« "Every mother ... they" | Main | The Limits of Quantification, Part II »

Collocations vs. cliches

12 Oct 2008 05:37 am

Written yesterday:

I'm on the plane to London, reading a review copy of a book with the - I have to say - unappealing title A Damp Squid. (Thereby hangs a tale, of course, which you can read when the book is published, in December.) It contains a lot of thought-provoking stuff about how dictionaries - in particular, the OED - are now made and what else we can learn from the tools that lexicographers use to make them.

Case in point: "collocates," words that go together naturally and relatively commonly, and "collocations," combinations of such words - for instance, "eccentric behavior" but "quirky perspective." Today's lexicographers can generate statistics about how often a given word appears before, after, and in the vicinity of other particular words. This helps them zero in on precise definitions, but the idea is interesting to me for other reasons.

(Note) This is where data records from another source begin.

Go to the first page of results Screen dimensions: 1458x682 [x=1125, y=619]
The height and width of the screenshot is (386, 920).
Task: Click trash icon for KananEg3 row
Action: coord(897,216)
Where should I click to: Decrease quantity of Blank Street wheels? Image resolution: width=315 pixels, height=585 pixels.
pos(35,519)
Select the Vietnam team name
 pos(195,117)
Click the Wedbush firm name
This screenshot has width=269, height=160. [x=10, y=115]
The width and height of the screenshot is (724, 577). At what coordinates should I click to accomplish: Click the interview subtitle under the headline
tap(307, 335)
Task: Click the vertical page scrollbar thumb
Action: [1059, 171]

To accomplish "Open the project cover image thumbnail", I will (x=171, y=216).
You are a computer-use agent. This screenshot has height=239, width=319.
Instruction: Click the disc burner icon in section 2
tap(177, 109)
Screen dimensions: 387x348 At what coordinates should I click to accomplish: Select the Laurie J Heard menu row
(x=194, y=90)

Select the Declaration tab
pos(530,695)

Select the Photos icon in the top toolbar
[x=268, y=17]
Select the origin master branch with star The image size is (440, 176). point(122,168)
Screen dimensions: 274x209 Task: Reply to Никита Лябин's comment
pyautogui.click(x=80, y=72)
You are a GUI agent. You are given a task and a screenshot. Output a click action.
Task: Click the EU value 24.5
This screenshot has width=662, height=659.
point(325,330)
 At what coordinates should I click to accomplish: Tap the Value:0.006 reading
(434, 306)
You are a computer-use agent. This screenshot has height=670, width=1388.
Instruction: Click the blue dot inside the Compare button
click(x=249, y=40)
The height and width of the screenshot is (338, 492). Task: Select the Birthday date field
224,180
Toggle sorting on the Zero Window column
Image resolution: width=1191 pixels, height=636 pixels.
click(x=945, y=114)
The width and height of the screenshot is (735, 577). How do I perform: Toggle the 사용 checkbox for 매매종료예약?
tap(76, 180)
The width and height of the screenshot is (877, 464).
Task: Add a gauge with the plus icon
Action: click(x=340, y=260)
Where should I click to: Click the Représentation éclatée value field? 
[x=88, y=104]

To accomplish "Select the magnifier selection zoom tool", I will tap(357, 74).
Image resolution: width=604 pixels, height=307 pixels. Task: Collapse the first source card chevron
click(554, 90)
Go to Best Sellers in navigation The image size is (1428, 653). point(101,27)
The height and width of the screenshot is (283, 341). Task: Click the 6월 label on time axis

It brings to mind clichés and the puzzle of how these differ from good collocations. Writers are constantly being told and telling themselves to use "fresh" language. If instead of "case in point," above, I'd written "case at issue," would that be fresh language, or would it just be weird? (I'd say the latter.) Is "fresh language" itself a cliché, or is it a desirable collocation? (In between.)

I'd love to be turned loose on the "corpora" - vast collections of text and speech - from which lexicographers generate those statistics. It would be fun to find out whether "fresh language" is stale and "eccentric perspective" quirky. My suspicion is that I'd just be quantifying what's known as an ear for language, and the project would be about as useful as, and useful in a similar way to, figuring out the differences in molecular composition between good and mediocre food. But let's see if I get a chance to ask the Oxonians about collocations. Information often contains surprises.

 PS: My computer's power ran out before I got to the end of the book. The material toward the end is on subjects I know well, like "style wars" and "usages people hate." It furthered my suspicion that quantification has its limits.

Comments (4)

The British Corpus is available online.

An examination of collocations could be much more fun than you think. As an example, have some adjectives evolved to become parasitic? Is, say, "ample" now found in a novel combination so rarely that it will die when "bosom" dies? Or will it adapt from its environment in romance novels to find a new home in the less ornate milieu of the event announcement by sprouting more stubbornly from "parking"?

RE: Ear for language

I was thinking that before I scrolled.

Maybe related:

Not too long ago I heard something on the radio about subvocalization while writing, and how, in combination with the task of typing, it can "lock up" the writer's brain. My family finds me infuriatingly unreachable when I am typing. It's not that I can't hear them, but there's something about fingers moving and mouth not moving, all while hearing the "music" of the words as clear as a bell in my head; pardon the hopelessly mixing metaphors, but it's like tunnel vision for my entire consciousness. (Yes, I'll get you a cup of milk just as soon as I finish this post.)

Anyways, yes, quantification has it's limits. I won't bore your readers by paraphrasing Potter Stewart...

There are several quick and easy online tools for discovering the frequency and significance of collocations. Here are two of the best:

1. BYU Copora

2. Cobuild Concordance and Collocations Sampler


These days we all have access to a massive corpus known as the World Wide Web. Do you want to know the relative popularity of "eccentric behavior" vs "quirky behavior"? Just punch the phrases into Google and get the page counts.